Letta is stronger as an application runtime: it owns agent execution, message storage, tool execution, file/source ingestion, streaming, compaction, and multi-agent background memory maintenance. Commonplace is stronger as an inspectable knowledge system: most behavior-shaping state is directly visible in Markdown, validated against type contracts, and reviewable through ordinary git history.

The key design difference is read-back. Letta's core memory is designed to act without a search step; Commonplace usually makes the agent decide what to load. That gives Letta better continuity for agent applications, but it also makes prompt-bloat and unreviewed memory authority central risks. Commonplace's slower pull model keeps authority more explicit.

Borrowable Ideas

Separate always-visible core from searched archives. Ready now as vocabulary. Commonplace could distinguish "session core" from "library/archive" when designing workshop memory, while keeping automatic core insertion small and scoped.

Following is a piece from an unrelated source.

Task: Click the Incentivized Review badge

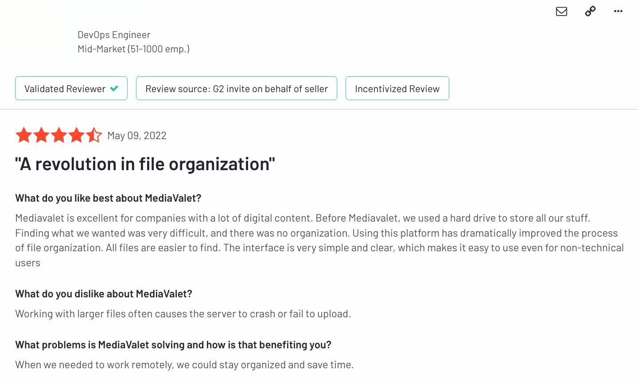Action: click(x=397, y=88)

Use memory metadata as affordance, not evidence. Letta's prompt metadata tells the agent how many recall/archival items exist and which tags are available. Commonplace could expose index/report counts to guide search without pretending the content has been loaded.

Borrow background memory agents only inside workshops. Sleeptime is useful for after-action cleanup, but Commonplace should first route this into temporary workshop artifacts or review candidates, not directly into durable library notes.

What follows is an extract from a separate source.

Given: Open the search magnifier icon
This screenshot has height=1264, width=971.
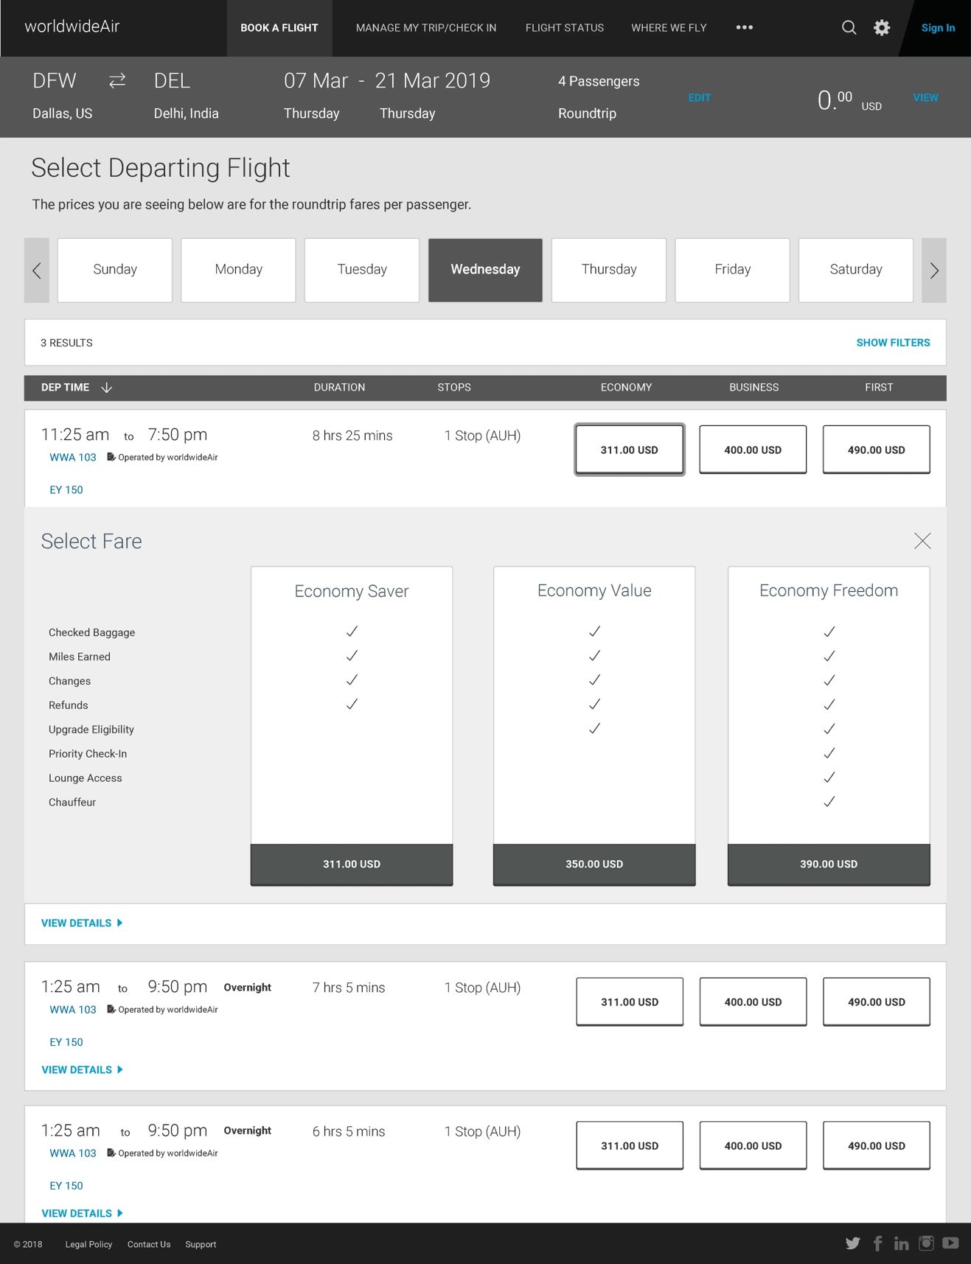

Git-backed memory blocks are a useful convergence point. Letta's optional Markdown/frontmatter block repository points toward a runtime memory surface that agents can edit and humans can diff. Commonplace could borrow the cache/source-of-truth split only where a service runtime is actually needed.

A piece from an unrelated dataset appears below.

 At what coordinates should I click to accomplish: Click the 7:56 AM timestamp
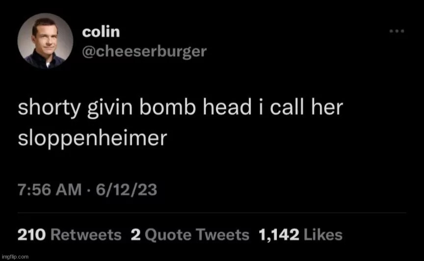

Do not borrow silent core-memory authority. Letta's core blocks become prompt instructions by default. For Commonplace, unreviewed extracted memories should remain advisory until promoted through collection/type validation.

Write side

Write agency: manual automatic — Foreground agents, users, API clients, and operators can create/update/delete blocks, passages, messages, tools, files, and git memory files; automatic paths compact message traces and run sleeptime agents that update shared memory blocks after foreground conversations or document-ingest events.

Curation operations: consolidate evolve — Compaction summarizes older in-context messages into one retained summary message; sleeptime and document-sleeptime agents rewrite existing memory blocks from new conversation/source evidence. Index/embedding refreshes and ordinary passage/tool inserts are access upkeep or acquisition, not curation operations.

Trace-derived learning

Trace source: session-logs tool-traces event-streams — Letta stores conversation messages, tool calls/returns, steps, runs, provider traces, compaction events, and foreground-response transcripts used by sleeptime agents.

Learning scope: per-task per-project cross-task — Raw runs are per conversation/task; retained blocks, passages, summaries, and tools are agent/project scoped and can affect later tasks with the same agent.

Learning timing: online staged — Foreground tool writes and compaction happen during or around agent steps; sleeptime agents run after turns or at configured frequency; document-sleeptime ingestion is triggered after source/file events.

Distilled form: prose symbolic parametric — Distilled outputs include prose block edits, summary messages, archival passages, source-derived memory blocks, symbolic tags/metadata/run records, and embeddings used for later retrieval.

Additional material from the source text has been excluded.